There's a colorful story behind the area's first stone molino (mill), 7 km (4 miles) southeast of Arequipa. Built in 1621 in the gorgeous Paucarpata countryside, the mill fell into ruin over the next century. Famous architect Luis Felipe Calle was restoring the Arequipa mansion that now houses the Central Reserve Bank in 1966 when he was asked to work on the mill project. By 1973, the restoration of the volcanic-stone structure was complete, and Calle liked the new version so much that he bought it, got it working again, and opened it for tours. Bring your swimsuit and walking shoes in good weather—there's a pool and trails amid the lovely countryside. Adjoining the site is the traditional village of Yumina, which has numerous Inca agricultural terraces. If you're not driving, flag a taxi for S/25–S/30 or take a colectivo (shared taxi) from Socabaya in Arequipa to about 2 km (1 mile) past Paucarpata.
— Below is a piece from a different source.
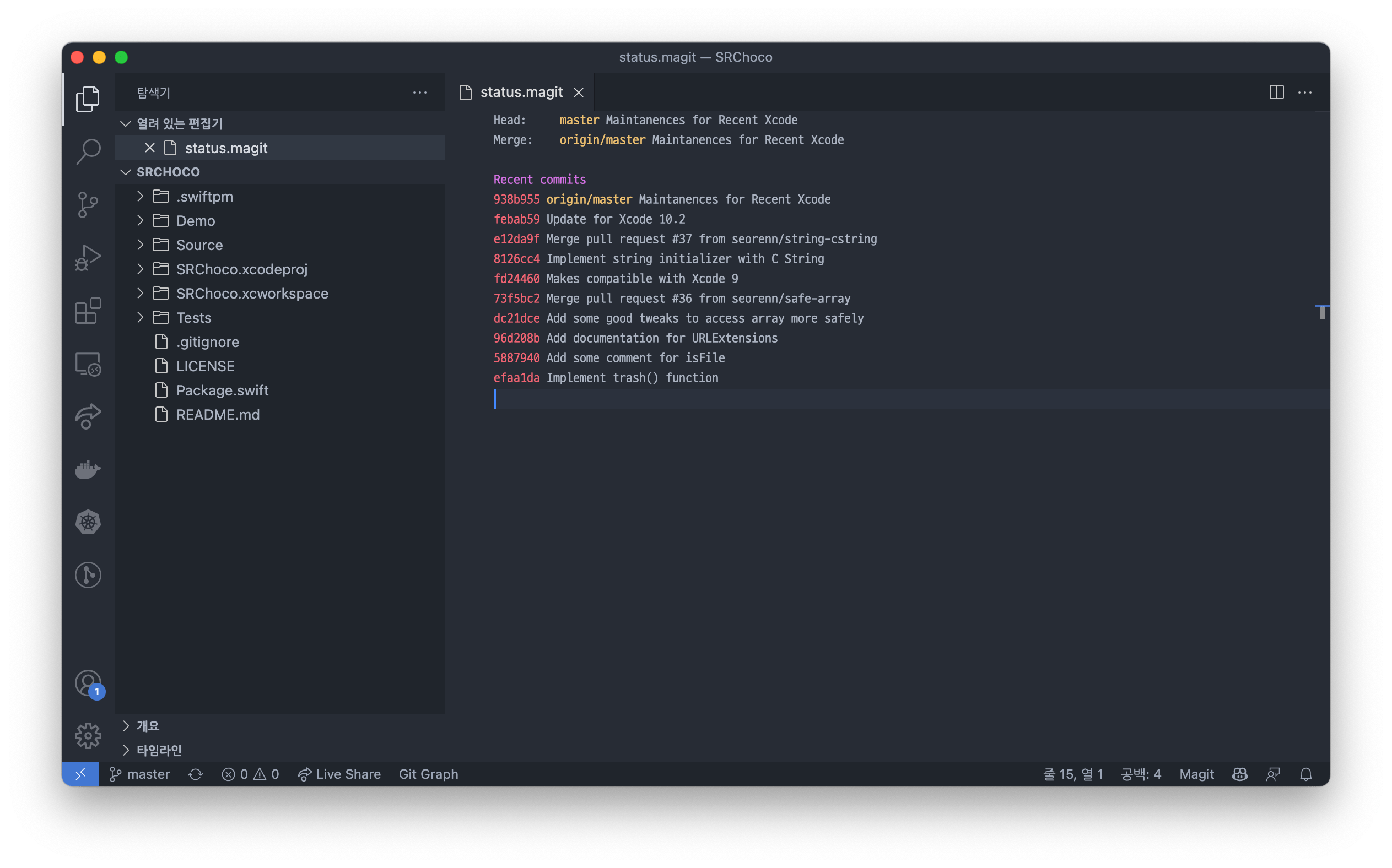The width and height of the screenshot is (1392, 868).
Task: Open the Search view in activity bar
Action: pyautogui.click(x=88, y=151)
Museo Arqueológico José Maria Morante Maldonado

With a solid collection of indigenous pottery and textiles, human-sacrificed bones, and gold and silver offerings from Inca times, this archaeology museum at the Universidad Nacional de San Agustín provides insight into local archaeology and ruins.

Museo Histórico Municipal

This history museum provides an overview of Arequipa's development into a modern city. Highlights include a photo and caricature gallery of local aristocrats, and exhibits of archaeology, natural history, and architecture. Housed in the 1804 building, in the Sala Naval (Naval Room), are extensive displays of old maps, paintings, and war memorabilia. Great for a quick lesson on Arequipa's urbanization.

Plaza San Francisco 407, Arequipa, Arequipa, Peru
Sights Details
Rate Includes: S/3, S/10

Reserva Nacional Salinas y Aguada Blanca

Several types of South American camelids thrive at this vast nature reserve of desert, grass, and flamingo-filled lakes. Indeed, you might see herds of beige-and-white vicuñas, llamas, and alpacas all grazing together on the sparse plant life of its open fields. Wear good walking shoes for the uneven terrain, and bring binoculars. Also bring a hat, sunscreen, and a warm jacket, as the park sits at a crisp 3,900 meters (12,795 feet). The reserve is 35 km (22 miles) north of Arequipa, just beyond volcano El Misti. If you're headed to Colca Canyon or Puno from Arequipa, you have to pass through the reserve to get there, but tours really just rush through the area, stopping only at the Laguna de Pampa Blanca for a glimpse of wild vicuñas. If you hire private transport, you can visit the cave paintings at Sumbay and spend some time to properly hike across this barren expanse. The Toccra interpretation center, with detailed information in English and Spanish on the area's flora and fauna, is located 2½ hours from Arequipa and is open to the public from 9 to 4.

Yanahuara

The eclectic little suburb of Yanahuara, northwest of the city, is the perfect spot for lunch or a late-afternoon stroll. The neighborhood has amazing views over Arequipa at a lookout constructed of sillar stone arches, complete with a Pisco Museum and a little park for soaking in glorious sunsets. On a clear day, the volcanoes El Misti, Chachani, and Picchu can be seen. Stop in at the 1783 Iglesia Yanahuara. The interior has wrought-iron chandeliers and gilt sanctuaries surrounding the nave. Ask to see the glass coffin that holds a statue of Christ used in parades on holy days. To reach Yanahuara, head across the Avenida Grau bridge, then continue on Avenida Ejército to Avenida Lima, and from there, it's five blocks to the plaza. It's a 15-minute walk or an 8-minute cab ride from the city center.

Yura

About a half-hour drive from Arequipa, this serene little town is settled in the western foothills of the Volcán Chachani. Take the road 27 km (17 miles) farther to reach these rustic thermal baths where you can take a dip in naturally heated water that ranges from 70°F to 82°F. You can soak in any weather and enjoy a picnic along the river in summertime. Admission to the hot springs is S/5, and they're open daily from 8 to 3. From the old Arequipa train station, there's bus service to Yura for S/3 which takes close to an hour.